Letter to the OSTP on Advanced Aviation Platforms

Dear Director Nelson:

                     American leadership in advanced aviation platforms — unmanned aircraft systems (UAS or drones) and electric vertical takeoff and landing (eVTOL) aircraft — is essential for our economic and national security, and we appreciate the Summit on Advanced Air Mobility you recently convened and for inviting the U.S. Chamber of Commerce to participate. The Biden administration has a unique opportunity to assert American leadership for UAS and eVTOL in partnership with industry, Congress, and other relevant stakeholders. As the Administration contemplates building off the success of the Summit, the Chamber offers the following high-level recommendations as immediate next steps.

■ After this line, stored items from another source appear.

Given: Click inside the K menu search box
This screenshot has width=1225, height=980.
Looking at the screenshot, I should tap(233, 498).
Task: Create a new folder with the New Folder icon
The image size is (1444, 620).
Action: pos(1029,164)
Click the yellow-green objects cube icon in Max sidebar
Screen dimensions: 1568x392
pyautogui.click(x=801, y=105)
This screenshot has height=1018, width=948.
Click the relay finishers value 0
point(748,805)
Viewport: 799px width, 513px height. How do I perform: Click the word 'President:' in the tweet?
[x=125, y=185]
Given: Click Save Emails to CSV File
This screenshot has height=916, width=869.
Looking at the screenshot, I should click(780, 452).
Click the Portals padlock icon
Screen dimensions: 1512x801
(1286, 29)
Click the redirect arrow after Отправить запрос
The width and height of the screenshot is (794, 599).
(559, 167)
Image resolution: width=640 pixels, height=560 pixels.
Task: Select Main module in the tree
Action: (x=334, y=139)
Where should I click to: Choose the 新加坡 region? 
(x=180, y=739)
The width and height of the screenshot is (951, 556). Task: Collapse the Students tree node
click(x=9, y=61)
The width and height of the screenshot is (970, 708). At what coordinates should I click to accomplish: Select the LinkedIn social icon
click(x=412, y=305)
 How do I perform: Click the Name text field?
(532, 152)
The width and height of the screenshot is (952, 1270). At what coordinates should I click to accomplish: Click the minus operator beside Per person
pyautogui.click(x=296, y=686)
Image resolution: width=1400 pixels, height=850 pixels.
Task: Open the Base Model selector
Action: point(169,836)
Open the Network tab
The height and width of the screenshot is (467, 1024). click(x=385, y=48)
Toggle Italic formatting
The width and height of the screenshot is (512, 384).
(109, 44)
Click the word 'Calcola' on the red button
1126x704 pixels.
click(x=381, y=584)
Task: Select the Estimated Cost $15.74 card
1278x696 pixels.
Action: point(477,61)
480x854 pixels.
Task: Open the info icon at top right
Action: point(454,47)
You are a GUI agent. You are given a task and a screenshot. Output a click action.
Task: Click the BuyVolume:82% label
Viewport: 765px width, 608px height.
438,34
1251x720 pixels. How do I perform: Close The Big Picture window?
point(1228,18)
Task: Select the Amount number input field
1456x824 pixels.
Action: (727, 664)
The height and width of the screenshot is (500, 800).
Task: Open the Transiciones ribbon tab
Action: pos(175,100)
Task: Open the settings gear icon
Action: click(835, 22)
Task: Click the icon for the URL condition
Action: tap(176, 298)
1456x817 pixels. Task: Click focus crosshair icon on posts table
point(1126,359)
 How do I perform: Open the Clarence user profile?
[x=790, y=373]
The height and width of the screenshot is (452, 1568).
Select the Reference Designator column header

  • Develop a National Strategy for Advanced Aviation Platforms:  A comprehensive and government-wide strategy to ensure the safe and innovative integration of UAS and eVTOL into the national airspace is long overdue. The Administration should develop a comprehensive government-wide strategy to strengthen United States global competitiveness in UAS and eVTOL. The development and content of such a strategy should involve all relevant federal agencies, identify key milestones and objectives, and provide opportunity for robust non-governmental stakeholder engagement.
  • Expeditiously Implement the Counter-UAS National Action Plan: The Chamber believes that the Action Plan provides a cohesive and measured approach to protect against threats posed by UAS. The Administration should prioritize implementation of the Action Plan’s executive branch components, and incorporate appropriate guardrails to ensure aviation safety, provide for continued federal regulation of the national airspace, and protect authorized commercial activity.
  • Enable Routine Beyond Visual Line of Sight (BVLOS) Operations:  Full integration of UAS into the national airspace requires FAA to enable BVLOS operations at scale, which would unlock innovative uses of drones such as delivery, long-distance surveying, and inspection. FAA should initiate rulemaking to allow for routine BVLOS operations as well as enable BVLOS operations shielded by structures and terrain. The Administration should also establish a clear timeline for BVLOS rulemaking activities to provide certainty for industry stakeholders using, developing, or otherwise being impacted by BLVOS operations.
  • Initiate Rulemaking to Protect Sensitive Fixed Site Facilities:  Comprehensive, nationwide protections for critical infrastructure and other sensitive fixed site facilities is a cornerstone of secure and safe UAS integration. The Chamber remains concerned that a rulemaking implementing Section 2209 of the FAA Extension, Safety, Security Act of 2016 remains significantly delayed. As a diverse range of industry stakeholders has emphasized, the Administration should prioritize this rulemaking. While this rulemaking touches on complex issues, the framework offered by industry would facilitate Section 2209’s objectives in a manner consistent with the FAA’s statutory responsibilities.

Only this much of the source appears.